Dataset excerpts
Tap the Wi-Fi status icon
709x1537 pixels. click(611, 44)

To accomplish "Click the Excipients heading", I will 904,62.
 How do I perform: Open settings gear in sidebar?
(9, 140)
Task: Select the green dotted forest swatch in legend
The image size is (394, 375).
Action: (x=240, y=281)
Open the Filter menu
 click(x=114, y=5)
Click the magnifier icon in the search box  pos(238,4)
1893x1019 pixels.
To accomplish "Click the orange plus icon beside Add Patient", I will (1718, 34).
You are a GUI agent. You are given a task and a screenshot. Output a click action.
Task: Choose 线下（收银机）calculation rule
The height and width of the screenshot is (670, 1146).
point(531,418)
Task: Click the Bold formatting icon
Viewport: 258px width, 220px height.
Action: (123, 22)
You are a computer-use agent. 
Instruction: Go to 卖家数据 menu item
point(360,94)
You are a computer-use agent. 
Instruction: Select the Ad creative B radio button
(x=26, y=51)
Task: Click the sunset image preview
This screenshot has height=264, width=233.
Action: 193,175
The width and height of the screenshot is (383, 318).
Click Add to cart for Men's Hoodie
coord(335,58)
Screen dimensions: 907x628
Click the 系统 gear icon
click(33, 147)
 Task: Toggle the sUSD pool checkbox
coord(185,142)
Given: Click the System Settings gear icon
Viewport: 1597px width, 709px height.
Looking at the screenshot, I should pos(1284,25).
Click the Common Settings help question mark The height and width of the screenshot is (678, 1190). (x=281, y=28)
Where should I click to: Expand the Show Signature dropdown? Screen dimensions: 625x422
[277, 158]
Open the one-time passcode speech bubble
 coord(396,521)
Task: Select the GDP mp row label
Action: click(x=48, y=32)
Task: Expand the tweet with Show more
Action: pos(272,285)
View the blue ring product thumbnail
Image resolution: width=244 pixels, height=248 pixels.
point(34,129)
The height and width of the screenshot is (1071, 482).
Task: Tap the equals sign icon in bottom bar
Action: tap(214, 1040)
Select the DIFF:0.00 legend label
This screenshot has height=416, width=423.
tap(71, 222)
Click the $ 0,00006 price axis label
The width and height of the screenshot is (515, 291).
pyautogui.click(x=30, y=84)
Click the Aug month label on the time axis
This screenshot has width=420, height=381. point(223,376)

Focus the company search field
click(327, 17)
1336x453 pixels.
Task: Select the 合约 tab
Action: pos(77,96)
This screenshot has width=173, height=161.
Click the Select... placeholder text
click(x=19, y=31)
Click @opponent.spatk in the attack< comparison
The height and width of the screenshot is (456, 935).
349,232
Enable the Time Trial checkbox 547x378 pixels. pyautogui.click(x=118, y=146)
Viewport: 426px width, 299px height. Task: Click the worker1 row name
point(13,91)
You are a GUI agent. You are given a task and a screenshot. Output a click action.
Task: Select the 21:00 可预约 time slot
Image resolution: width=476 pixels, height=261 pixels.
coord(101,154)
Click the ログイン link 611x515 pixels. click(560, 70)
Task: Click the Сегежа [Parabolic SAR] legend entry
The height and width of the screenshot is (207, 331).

> WHAT NEEDS TO BE DONE
Your task is to transcribe each record faithfully and in full.

> PROBLEM SOLUTION
Tap the Wi-Fi status icon
709x1537 pixels. click(611, 44)

To accomplish "Click the Excipients heading", I will 904,62.
 How do I perform: Open settings gear in sidebar?
(9, 140)
Task: Select the green dotted forest swatch in legend
The image size is (394, 375).
Action: (x=240, y=281)
Open the Filter menu
 click(x=114, y=5)
Click the magnifier icon in the search box  pos(238,4)
1893x1019 pixels.
To accomplish "Click the orange plus icon beside Add Patient", I will (1718, 34).
You are a GUI agent. You are given a task and a screenshot. Output a click action.
Task: Choose 线下（收银机）calculation rule
The height and width of the screenshot is (670, 1146).
point(531,418)
Task: Click the Bold formatting icon
Viewport: 258px width, 220px height.
Action: (123, 22)
You are a computer-use agent. 
Instruction: Go to 卖家数据 menu item
point(360,94)
You are a computer-use agent. 
Instruction: Select the Ad creative B radio button
(x=26, y=51)
Task: Click the sunset image preview
This screenshot has height=264, width=233.
Action: 193,175
The width and height of the screenshot is (383, 318).
Click Add to cart for Men's Hoodie
coord(335,58)
Screen dimensions: 907x628
Click the 系统 gear icon
click(33, 147)
 Task: Toggle the sUSD pool checkbox
coord(185,142)
Given: Click the System Settings gear icon
Viewport: 1597px width, 709px height.
Looking at the screenshot, I should pos(1284,25).
Click the Common Settings help question mark The height and width of the screenshot is (678, 1190). (x=281, y=28)
Where should I click to: Expand the Show Signature dropdown? Screen dimensions: 625x422
[277, 158]
Open the one-time passcode speech bubble
 coord(396,521)
Task: Select the GDP mp row label
Action: click(x=48, y=32)
Task: Expand the tweet with Show more
Action: pos(272,285)
View the blue ring product thumbnail
Image resolution: width=244 pixels, height=248 pixels.
point(34,129)
The height and width of the screenshot is (1071, 482).
Task: Tap the equals sign icon in bottom bar
Action: tap(214, 1040)
Select the DIFF:0.00 legend label
This screenshot has height=416, width=423.
tap(71, 222)
Click the $ 0,00006 price axis label
The width and height of the screenshot is (515, 291).
pyautogui.click(x=30, y=84)
Click the Aug month label on the time axis
This screenshot has width=420, height=381. point(223,376)

Focus the company search field
click(327, 17)
1336x453 pixels.
Task: Select the 合约 tab
Action: pos(77,96)
This screenshot has width=173, height=161.
Click the Select... placeholder text
click(x=19, y=31)
Click @opponent.spatk in the attack< comparison
The height and width of the screenshot is (456, 935).
349,232
Enable the Time Trial checkbox 547x378 pixels. pyautogui.click(x=118, y=146)
Viewport: 426px width, 299px height. Task: Click the worker1 row name
point(13,91)
You are a GUI agent. You are given a task and a screenshot. Output a click action.
Task: Select the 21:00 可预约 time slot
Image resolution: width=476 pixels, height=261 pixels.
coord(101,154)
Click the ログイン link 611x515 pixels. click(560, 70)
Task: Click the Сегежа [Parabolic SAR] legend entry
The height and width of the screenshot is (207, 331).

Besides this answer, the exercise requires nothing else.